Oil prices increased on Thursday, driven by speculation that the OPEC+ group might delay planned production increases. This potential shift has heightened concerns about supply constraints, further boosting oil prices. The ongoing fears of a recession in the US, coupled with anticipated interest rate cuts from the Federal Reserve, have also contributed to the upward trend. Additionally, data indicating a drop in US crude oil inventories has played a role in supporting the price rise, as reported by Anadolu Agency.
Brent crude, the international benchmark, saw a 0.55% increase, reaching $73.02 per barrel, up from the previous session’s $72.62. Similarly, the US benchmark West Texas Intermediate (WTI) rose by 0.47%, closing at $69.19 per barrel, compared to the previous session’s $68.86.
There are growing expectations that OPEC+—which includes OPEC members and some non-OPEC oil-producing countries—may push back the planned production increase set for October. This speculation has fuelled concerns among market participants, prompting further price rises.
Additionally, the prospect of a faster-than-expected economic slowdown in the US has reinforced the upward momentum in oil prices. Market estimates suggest the Federal Reserve will likely cut interest rates by 100 basis points by the end of the year, with a 45% chance of a 50 basis point cut in September. These expectations have further supported oil prices, as rate cuts would likely weaken the US dollar, increasing demand for oil.

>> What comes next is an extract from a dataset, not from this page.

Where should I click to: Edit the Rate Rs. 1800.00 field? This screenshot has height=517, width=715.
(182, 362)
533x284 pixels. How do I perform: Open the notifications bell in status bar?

At the same time, the US dollar index fell slightly by 0.10%, reaching 101.27, which could also help drive demand for oil. Furthermore, data from the American Petroleum Institute (API) revealed a 7.4 million-barrel decline in US crude oil inventories, surpassing the market expectation of a 900,000-barrel decrease. This significant drop in crude reserves suggests stronger domestic demand, adding to the price support. Should the Energy Information Administration (EIA) confirm this decline later in the day, prices may continue to rise.